Liquid Handcuffs
In 1978, I was a skilled machinist making precision parts for the U.S. Navy’s national security. I was trained to manufacture components for the F/A-18, the V-22 Osprey, the Seawolf submarine, nuclear triggers, and even parts for NASA satellites. I had a real career, real responsibility, and real pride in my work.
Five years in, everything changed.
One day at work, I fell and broke four discs in my back. I was put on workers’ compensation and sent to a long list of doctors. Every one of them prescribed painkillers — a lot of them — all fully covered by insurance. I took six Percocet a day for five years.
Eventually, the case was settled. I walked away with $55,000. I was also discharged from all of my doctors — and from a five-year, fully sanctioned opiate habit.
That’s when I met heroin.
I was twenty-nine.
At first, I snorted it. It wasn’t long before I was shooting it. From there, I was hooked. I didn’t drive, and I didn’t live near where I copped, so I started taking the bus down what everyone called “The Way.”
One day, I noticed a guy at the back of the bus — someone I saw often. We started talking. I asked him where he was headed. He told me he was on his way to the clinic.
“What kind of clinic?” I asked.
“A methadone clinic.”
I went home and researched it. Everything I read made it sound like methadone would save me from impending doom. Looking back now, everything that followed seemed to happen in reverse.
I started drinking methadone and, for the first week, it did help me physically. Mentally, though, nothing changed. I still had to pass the same places where I used to cop just to get to the clinic, because it was all in the same area. As I got to know people standing in line with me every morning waiting for our juice, I realized I had access to just about anything I wanted.
I had to go seven days a week. I never missed a day. And instead of getting better, I sank deeper into addiction.
I went to the clinic looking for help and found myself surrounded by addicts and a handful of therapists who seemed completely disconnected from whether I lived or died. For the next thirteen years, I went year-round without fail, putting methadone — and the lifestyle that came with it — ahead of everything, including my family.
Most of my life during that time was spent alone.
Before heroin, both my wife and I worked. After my accident, I was so heavily medicated on opiates and other drugs that even after my settlement and physical therapy, I became unemployable. I spent most of that settlement on dope. When the money ran out, I was left to con, cheat, steal, and manipulate every single day just to get well — either before or after the clinic.
After early mornings at the clinic, I’d come home, nod out on the couch, burn holes in my clothes, and stay that way until the next morning, when I’d do it all over again.
During those years, my wife became a terrible enabler — not out of malice, but out of denial. She couldn’t accept that I was an addict, or worse, a legal hostage to methadone. My daughter was two years old when I started using. Throughout her entire childhood and well into her teenage years, all she knew was an angry, impatient father. We barely communicated. I showed her no affection. She was afraid of the monster I had become.

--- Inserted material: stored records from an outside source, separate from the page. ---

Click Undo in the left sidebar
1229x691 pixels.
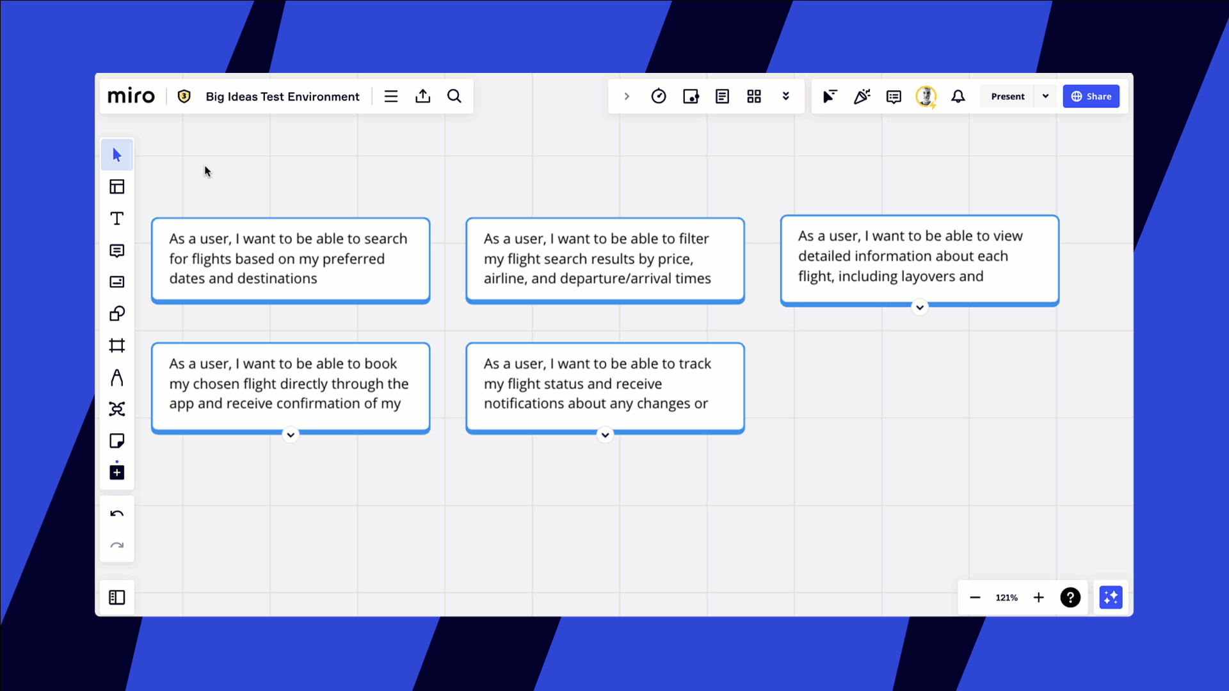[117, 512]
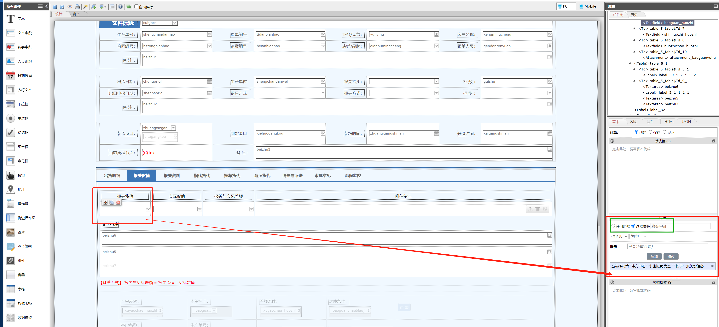Click the 添加 button
The width and height of the screenshot is (719, 327).
(654, 257)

That was twenty-two years ago.
A neighbor who lived above me — someone I’d known for over ten years — was also a dope fiend. Over time, we became like brothers, and I still consider him one today. He had gone on methadone too, but after a year, he transitioned to another opiate blocker called Suboxone.
One day, while we were hanging out, he told me how well it was working for him. I was jealous of his freedom. I trusted him, and if it worked for him, I thought maybe it could work for me. He offered to take me to his doctor, help me get in, and even sit with me and my family through the brutal detox and transition — about three days — because methadone and Suboxone do not mix.
I was terrified of change. But after thirteen years of hell, I told myself the truth: at this point, the only other option was death.
I followed the doctor’s instructions. My neighbor, my wife, and even my daughter stood by me through those three days until I stabilized. Within two years of leaving the methadone clinic, my anger had nearly vanished. I’m still on Suboxone today, but being removed from the lifestyle of the methadone clinic changed me profoundly.
I may not fit everyone’s definition of sobriety. I don’t attend twelve-step meetings. But I live with a healthy fear of ever returning to the life I escaped. I’ve always been an isolator, and I know that about myself. Coming off methadone was the greatest thing that ever happened — not just to me, but to my family, who were beaten down by that life right alongside me.
There is a kind of freedom that comes from not having to stand in line and report to a window every morning — a freedom only another hostage who has broken free can truly understand.
My wife, who has stood by me for nearly three decades, deserves much of the credit for why I’m alive. When she was diagnosed with ovarian cancer and fought for her life, I thank God I was finally present enough to fight beside her.
My daughter, now almost twenty-three, just graduated on the Dean’s List from Jefferson University Hospital and is studying arterial ultrasound. She has never used drugs or smoked cigarettes. I can’t describe how proud I am that she never followed in my footsteps. I was her example of what happens when addiction takes hold: you lose everything and everyone you love — even if you see them every day.
There was a time when I prayed to die in my sleep.
Today, I close my eyes at night in peace, knowing I have nowhere I’m required to be in the morning.